● **WORK REQUIRED**: Copy the data below, substituting "Goal" for every instance of "Instruction" and keeping everything else the same.
-- EXCERPTED DATA start --
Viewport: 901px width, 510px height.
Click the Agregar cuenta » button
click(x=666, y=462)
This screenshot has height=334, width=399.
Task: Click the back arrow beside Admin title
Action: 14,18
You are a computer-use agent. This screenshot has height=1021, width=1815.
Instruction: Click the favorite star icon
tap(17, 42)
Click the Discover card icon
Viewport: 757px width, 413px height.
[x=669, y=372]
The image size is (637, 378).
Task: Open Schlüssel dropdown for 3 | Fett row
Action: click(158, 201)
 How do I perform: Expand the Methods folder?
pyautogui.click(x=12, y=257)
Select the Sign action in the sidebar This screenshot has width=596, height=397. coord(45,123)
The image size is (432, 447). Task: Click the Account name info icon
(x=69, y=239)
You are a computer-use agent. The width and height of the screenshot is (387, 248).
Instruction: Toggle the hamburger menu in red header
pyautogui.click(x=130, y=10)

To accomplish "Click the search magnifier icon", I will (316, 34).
-- EXCERPTED DATA end --
● **EXERCISE RESPONSE**:
Viewport: 901px width, 510px height.
Click the Agregar cuenta » button
click(x=666, y=462)
This screenshot has height=334, width=399.
Task: Click the back arrow beside Admin title
Action: 14,18
You are a computer-use agent. This screenshot has height=1021, width=1815.
Goal: Click the favorite star icon
tap(17, 42)
Click the Discover card icon
Viewport: 757px width, 413px height.
[x=669, y=372]
The image size is (637, 378).
Task: Open Schlüssel dropdown for 3 | Fett row
Action: click(158, 201)
 How do I perform: Expand the Methods folder?
pyautogui.click(x=12, y=257)
Select the Sign action in the sidebar This screenshot has width=596, height=397. coord(45,123)
The image size is (432, 447). Task: Click the Account name info icon
(x=69, y=239)
You are a computer-use agent. The width and height of the screenshot is (387, 248).
Goal: Toggle the hamburger menu in red header
pyautogui.click(x=130, y=10)

To accomplish "Click the search magnifier icon", I will (316, 34).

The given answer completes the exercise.